▸ INSTRUCTIONS TO FOLLOW
Rewrite the records starting at the line that contains "The image size is (1389, 868)." and ending at the line that contains "Action: tap(170, 451)", changing "Task" to "Instruction" and keeping everything else the same.

══════

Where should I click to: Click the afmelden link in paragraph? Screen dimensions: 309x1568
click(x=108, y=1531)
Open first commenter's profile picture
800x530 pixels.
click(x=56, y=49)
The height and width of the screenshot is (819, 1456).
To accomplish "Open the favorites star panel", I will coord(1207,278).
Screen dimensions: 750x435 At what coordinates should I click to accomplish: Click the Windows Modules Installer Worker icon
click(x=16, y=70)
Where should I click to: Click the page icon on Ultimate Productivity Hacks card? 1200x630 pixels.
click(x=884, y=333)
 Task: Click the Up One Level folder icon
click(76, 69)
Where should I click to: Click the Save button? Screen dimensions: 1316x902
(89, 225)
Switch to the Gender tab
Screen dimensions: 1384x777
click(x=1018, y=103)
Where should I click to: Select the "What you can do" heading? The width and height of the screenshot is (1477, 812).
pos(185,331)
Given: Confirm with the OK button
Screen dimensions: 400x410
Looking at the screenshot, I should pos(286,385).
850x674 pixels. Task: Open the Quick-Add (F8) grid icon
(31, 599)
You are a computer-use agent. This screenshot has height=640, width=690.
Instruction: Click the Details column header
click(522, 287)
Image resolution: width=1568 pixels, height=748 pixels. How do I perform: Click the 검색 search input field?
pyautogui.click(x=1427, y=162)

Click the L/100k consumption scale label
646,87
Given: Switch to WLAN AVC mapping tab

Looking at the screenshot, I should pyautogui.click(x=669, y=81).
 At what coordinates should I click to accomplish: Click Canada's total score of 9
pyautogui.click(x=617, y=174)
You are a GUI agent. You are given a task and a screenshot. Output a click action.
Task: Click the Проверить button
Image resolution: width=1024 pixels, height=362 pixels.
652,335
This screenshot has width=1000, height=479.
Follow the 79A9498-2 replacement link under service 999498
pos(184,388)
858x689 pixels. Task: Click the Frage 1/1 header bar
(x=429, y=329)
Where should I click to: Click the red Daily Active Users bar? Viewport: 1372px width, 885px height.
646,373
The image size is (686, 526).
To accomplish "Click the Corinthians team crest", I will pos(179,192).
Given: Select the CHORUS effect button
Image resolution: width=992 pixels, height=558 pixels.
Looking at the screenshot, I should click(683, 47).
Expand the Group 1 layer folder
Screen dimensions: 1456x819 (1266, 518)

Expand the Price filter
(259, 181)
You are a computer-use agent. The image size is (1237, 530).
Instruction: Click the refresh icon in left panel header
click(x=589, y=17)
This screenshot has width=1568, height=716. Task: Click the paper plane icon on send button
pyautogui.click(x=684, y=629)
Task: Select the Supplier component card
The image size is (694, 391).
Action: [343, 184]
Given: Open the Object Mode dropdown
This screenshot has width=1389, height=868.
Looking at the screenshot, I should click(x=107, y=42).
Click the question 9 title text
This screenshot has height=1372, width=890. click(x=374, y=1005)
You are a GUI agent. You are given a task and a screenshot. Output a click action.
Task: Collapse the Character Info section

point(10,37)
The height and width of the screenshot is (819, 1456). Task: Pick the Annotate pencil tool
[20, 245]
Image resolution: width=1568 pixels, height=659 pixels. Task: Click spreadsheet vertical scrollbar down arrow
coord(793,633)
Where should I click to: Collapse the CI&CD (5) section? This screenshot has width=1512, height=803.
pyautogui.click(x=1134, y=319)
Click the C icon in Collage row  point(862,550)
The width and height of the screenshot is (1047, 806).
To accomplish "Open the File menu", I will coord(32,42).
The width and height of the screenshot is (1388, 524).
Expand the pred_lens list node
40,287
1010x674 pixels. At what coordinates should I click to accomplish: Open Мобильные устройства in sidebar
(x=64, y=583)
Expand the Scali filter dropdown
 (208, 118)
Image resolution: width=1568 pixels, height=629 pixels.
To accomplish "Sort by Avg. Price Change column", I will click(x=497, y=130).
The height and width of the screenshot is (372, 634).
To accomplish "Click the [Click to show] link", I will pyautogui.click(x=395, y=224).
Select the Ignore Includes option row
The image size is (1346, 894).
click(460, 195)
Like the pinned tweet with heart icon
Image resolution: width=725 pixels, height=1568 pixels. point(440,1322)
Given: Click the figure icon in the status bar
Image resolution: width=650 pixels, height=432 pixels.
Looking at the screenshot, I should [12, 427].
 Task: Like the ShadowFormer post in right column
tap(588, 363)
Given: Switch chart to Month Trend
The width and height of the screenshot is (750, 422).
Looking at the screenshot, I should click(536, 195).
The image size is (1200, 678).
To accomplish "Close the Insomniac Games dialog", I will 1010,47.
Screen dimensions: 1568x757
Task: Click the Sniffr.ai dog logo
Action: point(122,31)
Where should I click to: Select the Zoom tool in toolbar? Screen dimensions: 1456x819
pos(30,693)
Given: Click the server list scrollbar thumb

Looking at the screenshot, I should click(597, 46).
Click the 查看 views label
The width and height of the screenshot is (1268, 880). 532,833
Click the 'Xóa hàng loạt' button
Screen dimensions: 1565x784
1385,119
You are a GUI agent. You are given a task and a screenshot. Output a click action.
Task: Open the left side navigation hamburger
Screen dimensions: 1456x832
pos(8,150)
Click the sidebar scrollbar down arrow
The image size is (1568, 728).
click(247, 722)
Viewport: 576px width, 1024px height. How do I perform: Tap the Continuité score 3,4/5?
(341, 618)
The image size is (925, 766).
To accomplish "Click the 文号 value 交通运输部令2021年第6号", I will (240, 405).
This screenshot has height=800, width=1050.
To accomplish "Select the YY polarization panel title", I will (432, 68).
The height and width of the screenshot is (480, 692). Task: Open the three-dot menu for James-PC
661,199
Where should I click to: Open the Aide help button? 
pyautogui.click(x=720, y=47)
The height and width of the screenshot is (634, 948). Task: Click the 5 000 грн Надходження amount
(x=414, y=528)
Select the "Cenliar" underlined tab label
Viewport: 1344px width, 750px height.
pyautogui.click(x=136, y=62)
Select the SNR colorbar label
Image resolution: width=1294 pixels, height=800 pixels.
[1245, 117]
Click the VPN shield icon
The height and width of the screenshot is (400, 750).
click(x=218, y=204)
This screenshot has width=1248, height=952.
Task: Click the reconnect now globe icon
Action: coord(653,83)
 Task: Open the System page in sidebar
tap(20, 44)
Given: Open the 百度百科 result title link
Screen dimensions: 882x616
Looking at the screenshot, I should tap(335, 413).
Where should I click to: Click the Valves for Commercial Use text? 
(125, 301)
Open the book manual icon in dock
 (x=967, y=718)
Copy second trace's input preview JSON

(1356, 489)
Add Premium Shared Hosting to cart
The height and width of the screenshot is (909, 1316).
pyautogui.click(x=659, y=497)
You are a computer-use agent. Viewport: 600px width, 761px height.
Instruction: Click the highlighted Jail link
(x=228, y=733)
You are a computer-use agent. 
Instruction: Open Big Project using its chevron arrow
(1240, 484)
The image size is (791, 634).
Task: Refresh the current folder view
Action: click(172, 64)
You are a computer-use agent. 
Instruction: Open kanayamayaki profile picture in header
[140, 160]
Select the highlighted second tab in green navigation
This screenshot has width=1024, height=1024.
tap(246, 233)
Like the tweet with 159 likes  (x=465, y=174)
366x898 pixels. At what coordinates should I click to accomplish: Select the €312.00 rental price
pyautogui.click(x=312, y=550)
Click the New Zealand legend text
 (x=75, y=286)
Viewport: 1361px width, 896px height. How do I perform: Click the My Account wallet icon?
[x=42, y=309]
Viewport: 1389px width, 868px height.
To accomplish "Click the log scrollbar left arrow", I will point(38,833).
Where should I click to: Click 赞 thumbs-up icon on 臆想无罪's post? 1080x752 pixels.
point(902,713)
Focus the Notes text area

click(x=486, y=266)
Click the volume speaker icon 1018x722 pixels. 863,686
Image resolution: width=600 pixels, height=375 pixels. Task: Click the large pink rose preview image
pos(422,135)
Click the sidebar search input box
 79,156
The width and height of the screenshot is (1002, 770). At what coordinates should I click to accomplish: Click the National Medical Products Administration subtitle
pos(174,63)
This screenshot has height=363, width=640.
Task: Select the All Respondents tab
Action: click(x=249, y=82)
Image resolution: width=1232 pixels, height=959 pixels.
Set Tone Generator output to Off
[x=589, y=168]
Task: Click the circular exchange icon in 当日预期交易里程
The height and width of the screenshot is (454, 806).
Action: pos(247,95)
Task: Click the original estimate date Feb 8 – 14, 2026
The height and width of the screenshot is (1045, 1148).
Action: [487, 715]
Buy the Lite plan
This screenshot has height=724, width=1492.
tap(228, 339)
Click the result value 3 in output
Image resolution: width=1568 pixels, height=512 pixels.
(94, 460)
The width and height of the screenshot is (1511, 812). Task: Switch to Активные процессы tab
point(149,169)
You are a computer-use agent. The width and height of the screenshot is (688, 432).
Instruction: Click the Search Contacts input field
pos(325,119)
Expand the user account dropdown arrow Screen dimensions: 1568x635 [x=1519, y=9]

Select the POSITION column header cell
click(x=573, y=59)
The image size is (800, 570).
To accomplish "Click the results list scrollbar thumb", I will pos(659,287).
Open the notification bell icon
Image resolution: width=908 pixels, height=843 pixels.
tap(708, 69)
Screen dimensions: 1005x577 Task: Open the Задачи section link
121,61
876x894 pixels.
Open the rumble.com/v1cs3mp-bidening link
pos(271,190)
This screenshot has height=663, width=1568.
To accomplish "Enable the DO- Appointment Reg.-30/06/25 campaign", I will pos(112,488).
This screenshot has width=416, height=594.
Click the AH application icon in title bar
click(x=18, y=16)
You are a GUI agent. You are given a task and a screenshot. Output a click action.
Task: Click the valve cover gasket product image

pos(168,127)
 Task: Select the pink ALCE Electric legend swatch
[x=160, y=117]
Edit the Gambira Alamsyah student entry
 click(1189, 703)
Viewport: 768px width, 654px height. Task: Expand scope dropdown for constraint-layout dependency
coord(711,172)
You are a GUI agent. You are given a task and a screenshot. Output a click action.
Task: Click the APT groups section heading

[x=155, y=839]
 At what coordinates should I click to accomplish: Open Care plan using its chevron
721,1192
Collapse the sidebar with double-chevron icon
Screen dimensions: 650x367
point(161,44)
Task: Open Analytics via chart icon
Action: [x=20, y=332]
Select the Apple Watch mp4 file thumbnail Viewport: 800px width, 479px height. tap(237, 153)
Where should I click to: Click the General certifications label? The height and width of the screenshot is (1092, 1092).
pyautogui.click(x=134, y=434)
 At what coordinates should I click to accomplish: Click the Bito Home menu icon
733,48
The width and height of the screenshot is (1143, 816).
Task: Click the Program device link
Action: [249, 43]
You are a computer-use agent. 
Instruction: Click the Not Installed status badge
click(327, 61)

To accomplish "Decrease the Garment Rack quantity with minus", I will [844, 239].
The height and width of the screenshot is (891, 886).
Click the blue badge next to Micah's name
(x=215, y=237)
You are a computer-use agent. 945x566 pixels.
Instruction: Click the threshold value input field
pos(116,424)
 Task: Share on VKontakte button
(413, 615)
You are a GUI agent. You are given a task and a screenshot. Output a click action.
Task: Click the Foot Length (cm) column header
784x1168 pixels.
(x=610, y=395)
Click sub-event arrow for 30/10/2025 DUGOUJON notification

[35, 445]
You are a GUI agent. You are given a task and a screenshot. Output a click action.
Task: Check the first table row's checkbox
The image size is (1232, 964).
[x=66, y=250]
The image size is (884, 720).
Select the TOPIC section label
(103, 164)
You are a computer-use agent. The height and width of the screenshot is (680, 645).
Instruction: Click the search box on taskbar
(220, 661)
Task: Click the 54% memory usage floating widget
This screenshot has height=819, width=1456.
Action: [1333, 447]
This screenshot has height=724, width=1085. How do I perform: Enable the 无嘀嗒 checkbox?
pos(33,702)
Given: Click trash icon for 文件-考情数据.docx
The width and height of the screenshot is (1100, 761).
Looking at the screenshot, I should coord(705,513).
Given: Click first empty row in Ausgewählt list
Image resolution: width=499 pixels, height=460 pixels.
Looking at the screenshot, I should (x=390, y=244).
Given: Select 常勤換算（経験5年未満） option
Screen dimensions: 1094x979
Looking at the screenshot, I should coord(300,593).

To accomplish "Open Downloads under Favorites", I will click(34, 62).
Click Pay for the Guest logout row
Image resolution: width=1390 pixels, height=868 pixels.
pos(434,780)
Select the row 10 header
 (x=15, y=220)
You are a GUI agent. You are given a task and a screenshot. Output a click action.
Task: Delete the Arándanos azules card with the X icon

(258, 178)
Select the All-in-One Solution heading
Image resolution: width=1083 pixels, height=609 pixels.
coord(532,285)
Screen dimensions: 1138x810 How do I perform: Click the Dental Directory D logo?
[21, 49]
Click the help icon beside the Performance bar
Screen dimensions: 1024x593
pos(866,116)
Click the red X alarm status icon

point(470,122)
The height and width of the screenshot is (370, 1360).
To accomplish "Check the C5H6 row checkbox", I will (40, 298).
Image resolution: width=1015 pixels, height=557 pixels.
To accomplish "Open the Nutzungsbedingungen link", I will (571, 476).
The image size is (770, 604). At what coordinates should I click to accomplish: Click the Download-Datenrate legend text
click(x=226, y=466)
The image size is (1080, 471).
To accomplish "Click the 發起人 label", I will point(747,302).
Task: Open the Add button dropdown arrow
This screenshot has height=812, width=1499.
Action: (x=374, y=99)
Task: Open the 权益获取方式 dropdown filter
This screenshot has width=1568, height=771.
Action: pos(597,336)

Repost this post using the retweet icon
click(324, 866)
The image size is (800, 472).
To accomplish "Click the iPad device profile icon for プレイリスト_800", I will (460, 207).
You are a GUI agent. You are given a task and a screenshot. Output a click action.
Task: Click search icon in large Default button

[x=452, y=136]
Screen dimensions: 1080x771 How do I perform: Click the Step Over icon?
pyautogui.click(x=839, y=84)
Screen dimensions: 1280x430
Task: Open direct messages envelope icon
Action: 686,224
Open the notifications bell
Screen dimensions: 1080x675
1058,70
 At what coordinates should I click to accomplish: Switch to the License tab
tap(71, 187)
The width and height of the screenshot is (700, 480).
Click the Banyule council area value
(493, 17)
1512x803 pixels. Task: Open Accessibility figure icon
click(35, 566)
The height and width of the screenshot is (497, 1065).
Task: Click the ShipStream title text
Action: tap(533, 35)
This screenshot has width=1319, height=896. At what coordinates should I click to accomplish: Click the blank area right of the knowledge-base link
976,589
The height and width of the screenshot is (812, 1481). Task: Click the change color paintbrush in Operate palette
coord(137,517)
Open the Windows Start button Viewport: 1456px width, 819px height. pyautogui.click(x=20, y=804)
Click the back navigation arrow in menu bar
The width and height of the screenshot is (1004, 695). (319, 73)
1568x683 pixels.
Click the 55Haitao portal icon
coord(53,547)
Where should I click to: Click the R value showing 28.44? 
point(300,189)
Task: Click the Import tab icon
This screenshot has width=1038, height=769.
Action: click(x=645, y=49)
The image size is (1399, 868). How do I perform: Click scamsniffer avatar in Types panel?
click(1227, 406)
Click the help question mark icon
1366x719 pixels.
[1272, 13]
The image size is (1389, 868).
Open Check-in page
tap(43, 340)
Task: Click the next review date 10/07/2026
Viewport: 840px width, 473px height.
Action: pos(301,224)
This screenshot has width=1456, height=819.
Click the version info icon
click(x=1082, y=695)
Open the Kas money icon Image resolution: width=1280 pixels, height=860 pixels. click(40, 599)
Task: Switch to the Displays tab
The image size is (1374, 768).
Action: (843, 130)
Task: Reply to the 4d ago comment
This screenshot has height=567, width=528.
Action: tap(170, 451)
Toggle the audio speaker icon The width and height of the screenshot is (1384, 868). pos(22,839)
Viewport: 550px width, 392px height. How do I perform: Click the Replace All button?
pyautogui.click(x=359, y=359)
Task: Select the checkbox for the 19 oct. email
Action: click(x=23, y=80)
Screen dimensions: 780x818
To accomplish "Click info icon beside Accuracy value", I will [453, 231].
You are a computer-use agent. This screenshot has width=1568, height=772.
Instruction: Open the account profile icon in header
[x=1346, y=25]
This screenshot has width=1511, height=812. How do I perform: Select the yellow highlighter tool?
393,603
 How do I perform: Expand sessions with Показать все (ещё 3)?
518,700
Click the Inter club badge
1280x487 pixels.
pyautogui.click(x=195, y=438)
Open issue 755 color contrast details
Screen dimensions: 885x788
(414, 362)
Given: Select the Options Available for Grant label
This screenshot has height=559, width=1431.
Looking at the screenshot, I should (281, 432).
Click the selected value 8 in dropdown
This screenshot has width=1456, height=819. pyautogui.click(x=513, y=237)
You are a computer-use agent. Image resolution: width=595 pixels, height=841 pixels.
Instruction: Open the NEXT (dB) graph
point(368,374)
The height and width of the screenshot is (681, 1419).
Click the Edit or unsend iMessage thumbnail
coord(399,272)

══════

▸ THE RESPONSE
The image size is (1389, 868).
Open Check-in page
tap(43, 340)
Instruction: Click the next review date 10/07/2026
Viewport: 840px width, 473px height.
Action: pos(301,224)
This screenshot has width=1456, height=819.
Click the version info icon
click(x=1082, y=695)
Open the Kas money icon Image resolution: width=1280 pixels, height=860 pixels. click(40, 599)
Instruction: Switch to the Displays tab
The image size is (1374, 768).
Action: (843, 130)
Instruction: Reply to the 4d ago comment
This screenshot has height=567, width=528.
Action: tap(170, 451)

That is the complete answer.